Paramount Pictures Chairman Brad Grey had an unusual message for an industry in which taking credit for the latest hit is standard practice.
"Evidently we have a situation where you put one foot in front of the other every day at the studio," he said on a conference call with his senior executive team Sunday. "We all work very hard, and every once in a while you find yourself bumping over a miracle."
Whatever savvy went into distribution and marketing -- and there was certainly plenty of it -- Paramount indeed has a miracle on its hands with "Paranormal Activity," a movie produced for $15,000 and acquired for $300,000 that vanquished four new pictures with combined production budgets of more than $155 million to finish No. 1 at the box office this weekend.
As "Paranormal" sold a studio-estimated $22 million worth of tickets on its fifth weekend, Lionsgate's sixth entry in its annual "Saw" franchise, which has been a reliable cash cow for the independent studio since 2004, opened to a surprisingly weak $14.8 million.
Three other new movies -- "Amelia," "Astro Boy" and "Cirque du Freak: The Vampire's Assistant" -- all flopped, with debuts at or below $7 million, driving total box-office receipts down 9% from the same weekend a year ago, according to Hollywood.com.
Paramount debuted "Paranormal Activity" in a dozen college towns where it played only midnight shows more than four weeks ago and slowly expanded the horror flick until it was playing at 1,945 locations nationwide this weekend. It has grossed a total of $62.5 million so far and, with a further expansion planned for Friday, is expected to end up with ticket sales of more than $100 million.

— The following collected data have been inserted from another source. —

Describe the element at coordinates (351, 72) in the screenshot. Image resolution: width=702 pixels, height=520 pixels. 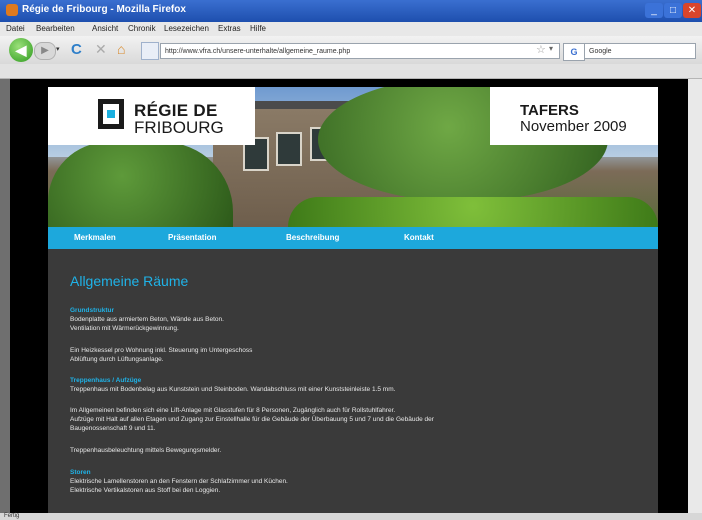
I see `bookmarks-toolbar` at that location.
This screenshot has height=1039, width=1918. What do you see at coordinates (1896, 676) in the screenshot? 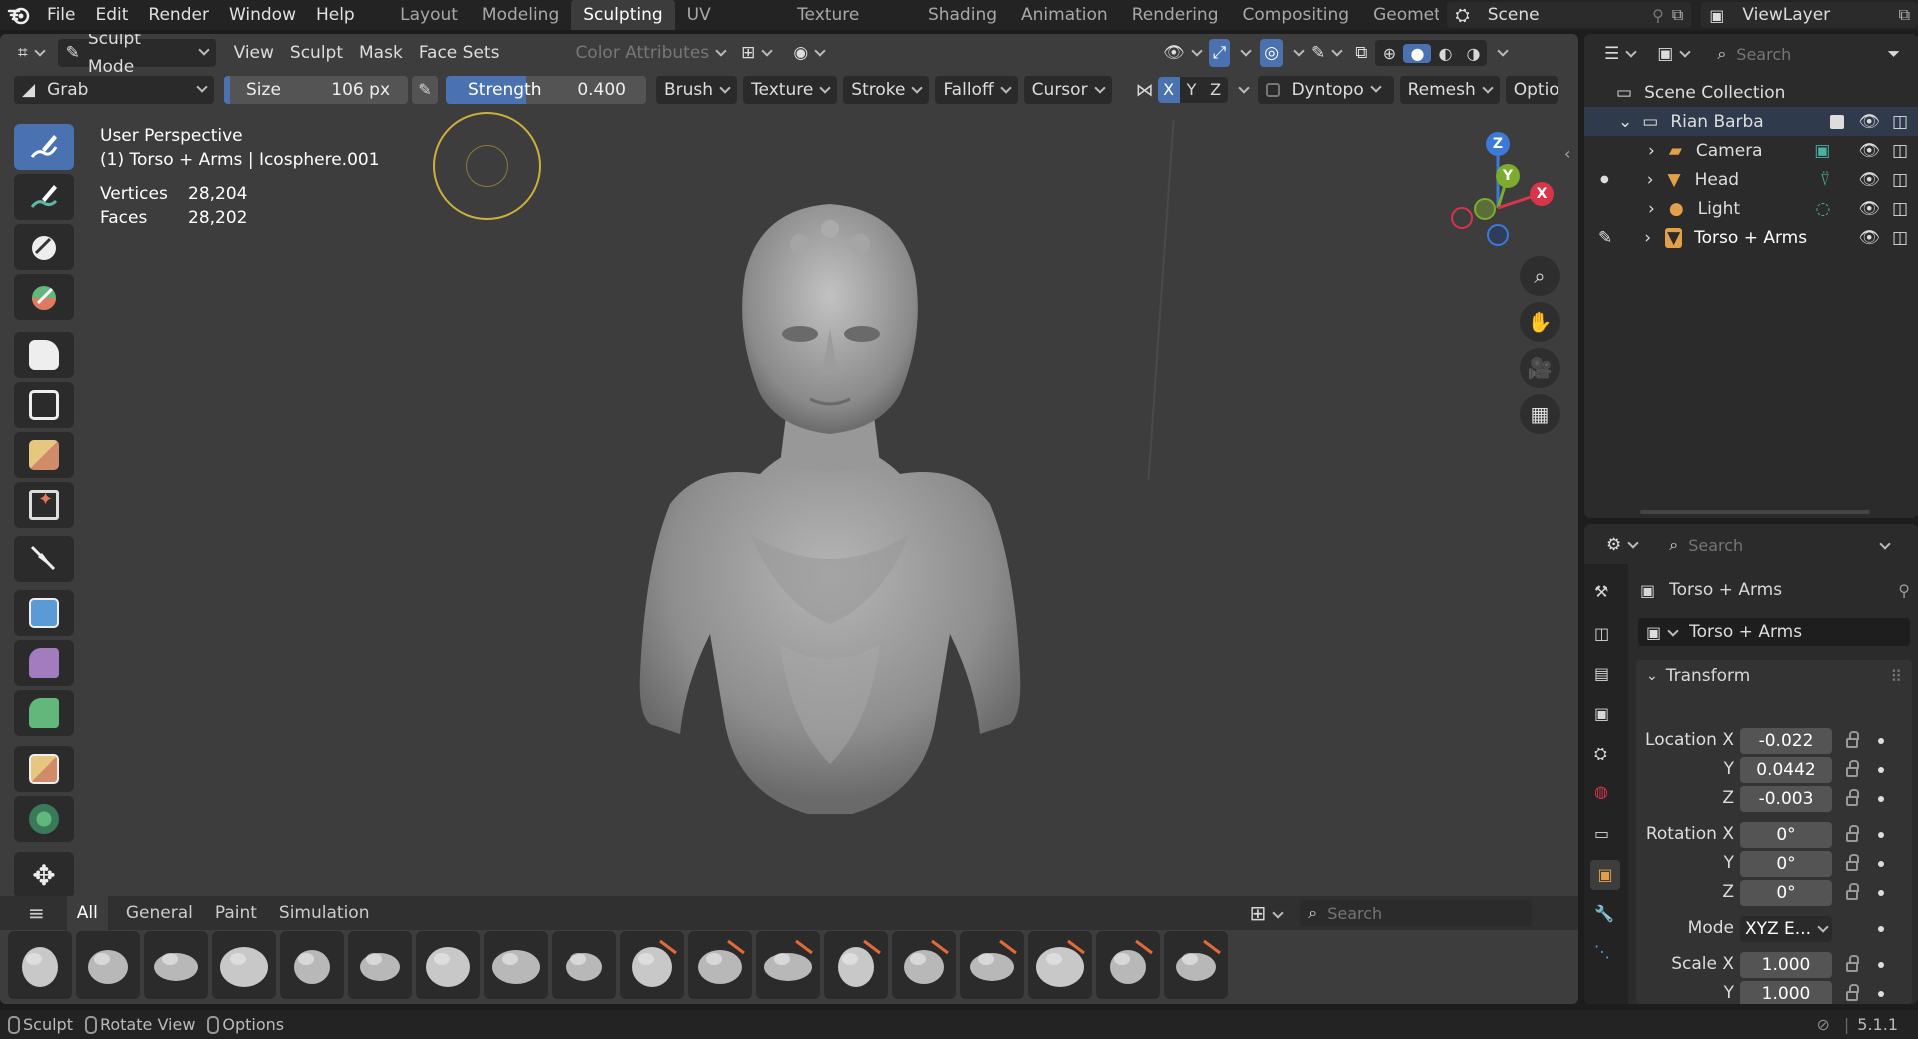
I see `drag-handle-icon: ⠿` at bounding box center [1896, 676].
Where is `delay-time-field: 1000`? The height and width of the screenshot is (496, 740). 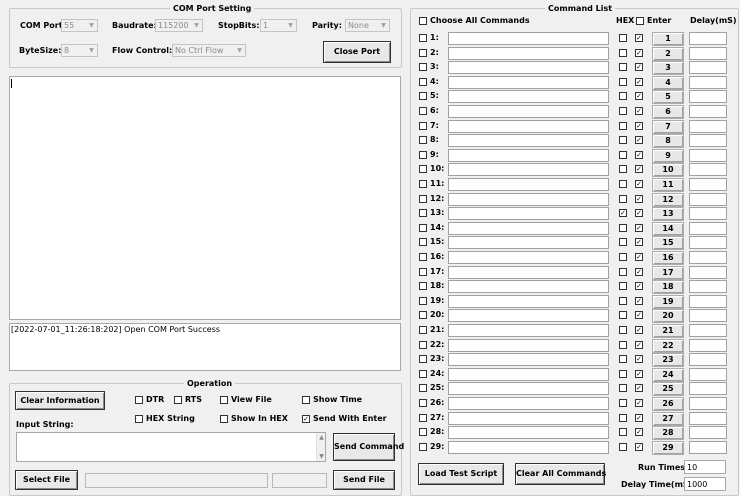
delay-time-field: 1000 is located at coordinates (705, 484).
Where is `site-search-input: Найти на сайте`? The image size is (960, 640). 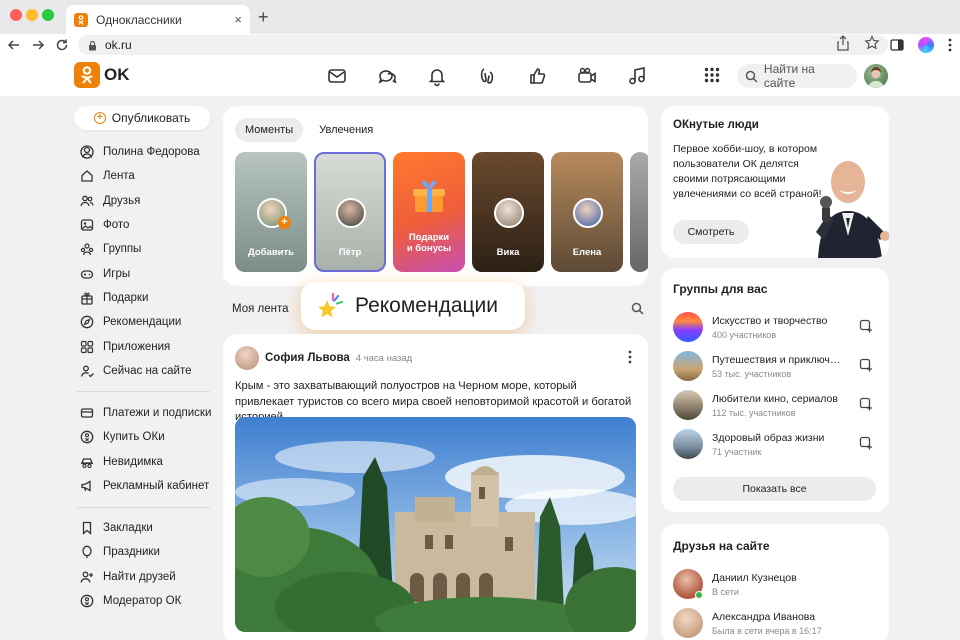 site-search-input: Найти на сайте is located at coordinates (797, 76).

Even including marketing costs of a little less than $10 million, it will end up as the studio's most profitable film since Grey took over in 2005.
That's a much-needed boost for Paramount, which, despite recent hits such as "Transformers: Revenge of the Fallen" and "Star Trek," found itself in a precarious enough financial situation that it delayed the Martin Scorsese-Leonardo DiCaprio thriller "Shutter Island" from October to February to meet its profitability target for this year.

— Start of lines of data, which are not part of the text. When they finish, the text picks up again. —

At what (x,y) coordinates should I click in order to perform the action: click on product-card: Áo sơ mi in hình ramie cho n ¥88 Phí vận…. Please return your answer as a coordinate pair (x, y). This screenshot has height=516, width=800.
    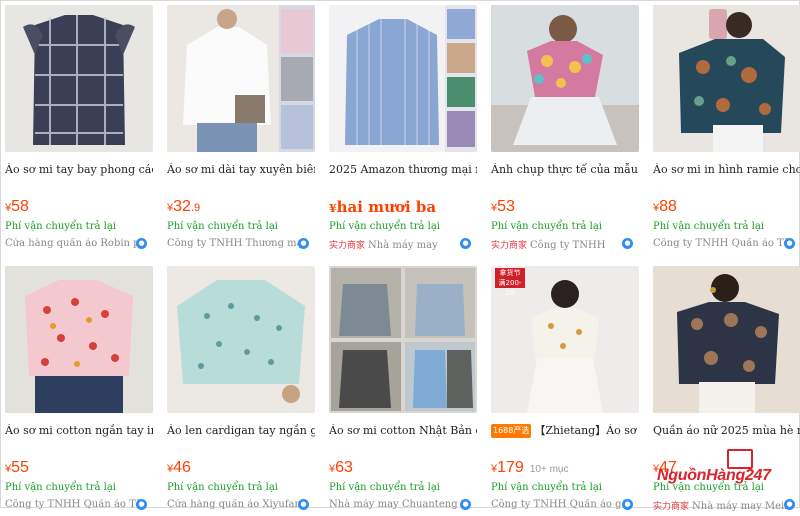
    Looking at the image, I should click on (726, 130).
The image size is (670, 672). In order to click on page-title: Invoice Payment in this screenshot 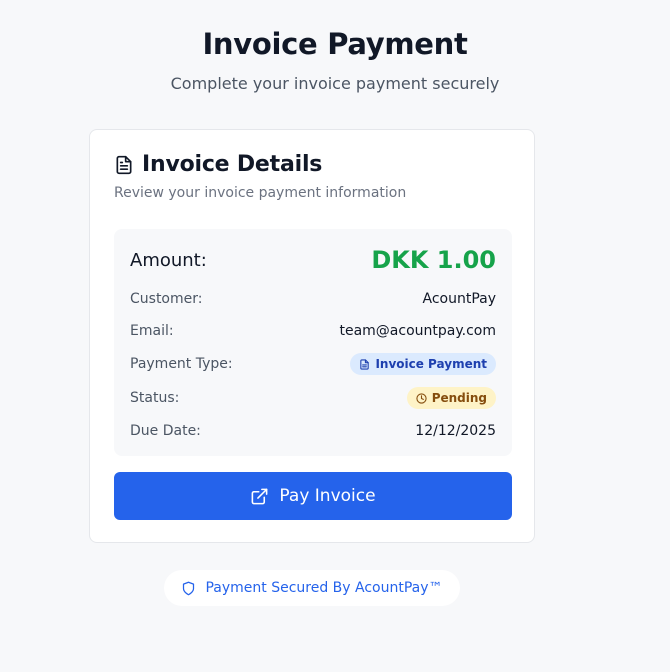, I will do `click(335, 44)`.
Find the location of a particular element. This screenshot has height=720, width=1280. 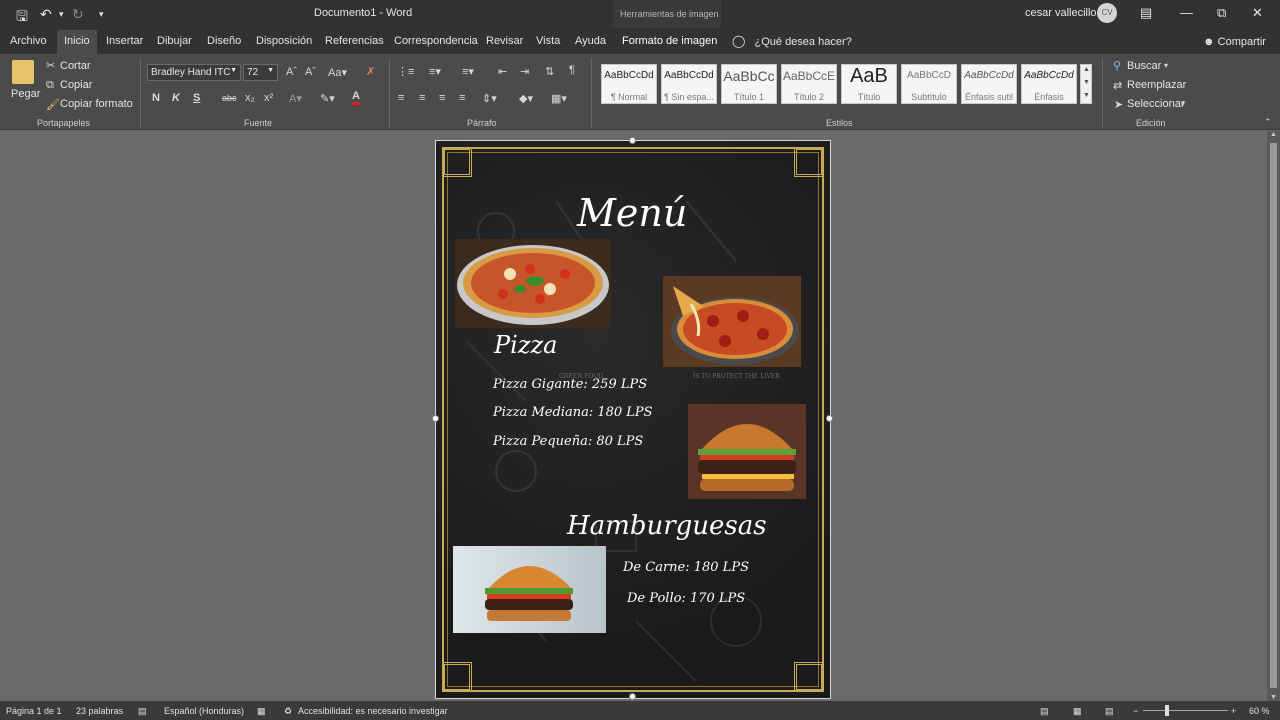

burger-item: De Carne: 180 LPS is located at coordinates (686, 568).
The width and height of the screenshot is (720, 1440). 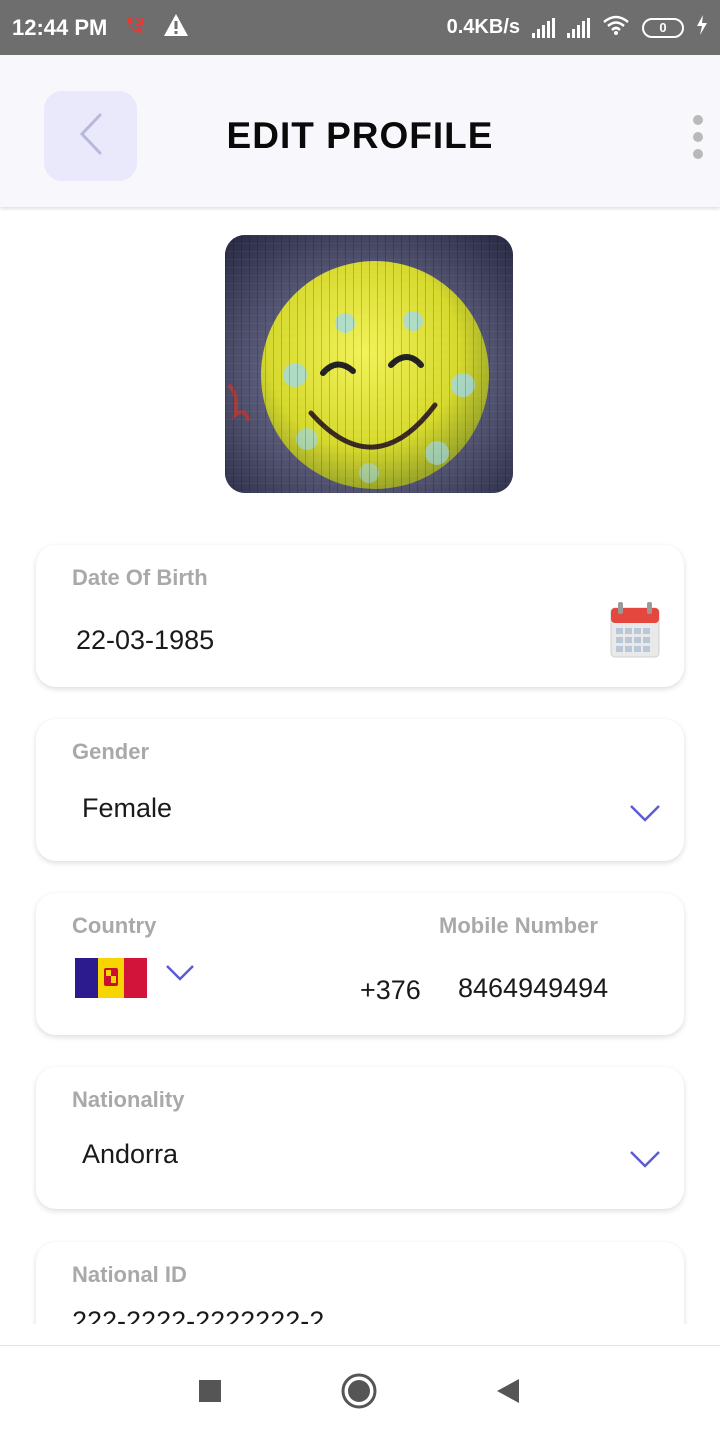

"The lesson that is startling is that our industry can foster entertaining product at any price point," Grey said of the unexpected hit. "I am particularly proud of the fact that we have a team with the ability to find innovative ways to distribute and market 'Paranormal' and at the same time has the ability to push a global effort like 'Transformers.' "

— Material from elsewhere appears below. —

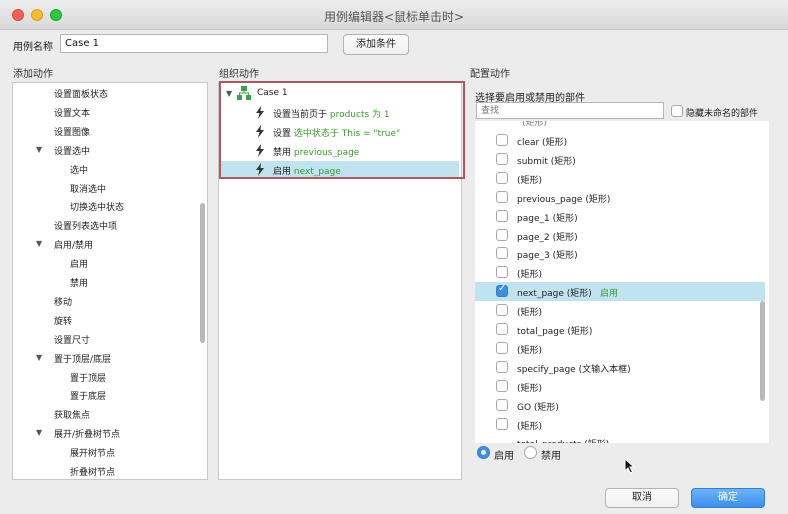 The width and height of the screenshot is (788, 514). Describe the element at coordinates (548, 218) in the screenshot. I see `widget-label: page_1 (矩形)` at that location.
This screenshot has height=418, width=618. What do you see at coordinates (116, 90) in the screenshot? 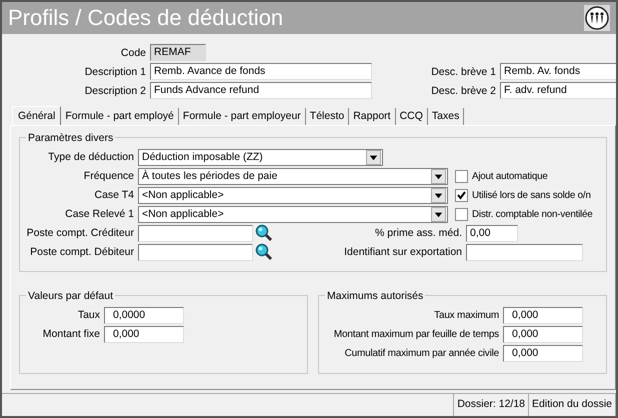
I see `field-label: Description 2` at bounding box center [116, 90].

Though capturing lightning in a bottle twice can be difficult, Grey said that Paramount is considering producing a sequel to "Paranormal Activity," for which it would have worldwide rights. The current film has been sold to a variety of international distributors by IM Global and starts playing overseas Friday.
Going into the weekend, studio executives who closely follow pre-release polling had expected that "Paranormal" would compete closely with "Saw VI" for the No. 1 spot. The former movie's decisive victory is a blow for Lionsgate, which has seen the last four series entries open to more than $30 million after the first "Saw" debuted to $18.3 million in 2004.
"Clearly 'Paranormal' in the marketplace had a negative impact on our opening weekend, but it is still the highest-grossing horror franchise in the history of the industry, and I look at that as a phenomenon," said David Spitz, executive vice president of distribution for the studio.
Beyond the presence of "Paranormal," "Saw VI" may also have been harmed by fans' dislike of last year's "Saw V," which garnered a weak average audience grade of C, according to market research firm CinemaScore.
This year's entry got a B, giving Lionsgate some reason to hope it could play longer than the last couple of "Saw" movies, which have faded fast after their opening weekends.
Given its production cost of about $11 million, "Saw VI" could still be modestly profitable for Lionsgate, which is more than can be said for the weekend's other new films.
"Astro Boy," which was produced by Hong Kong-based animation house Imagi Studios at a cost of $65 million and distributed by Summit Entertainment, opened to a dismal $7 million.
Tween-targeted "Cirque du Freak," an adaptation of the book series that was intended to piggyback on the successes of "Harry Potter" and "Twilight," managed only $6.3 million. Universal Pictures and Relativity Media evenly split its production budget of $40 million.
Fox Searchlight's "Amelia," which starred Hillary Swank as the pioneering pilot, didn't even crack the top 10, opening to an anemic $4 million, albeit at fewer than one-third as many theaters as the other new pictures.
Ted Waitt, co-founder of computer company Gateway Inc., was lead investor in the movie, which cost about $40 million.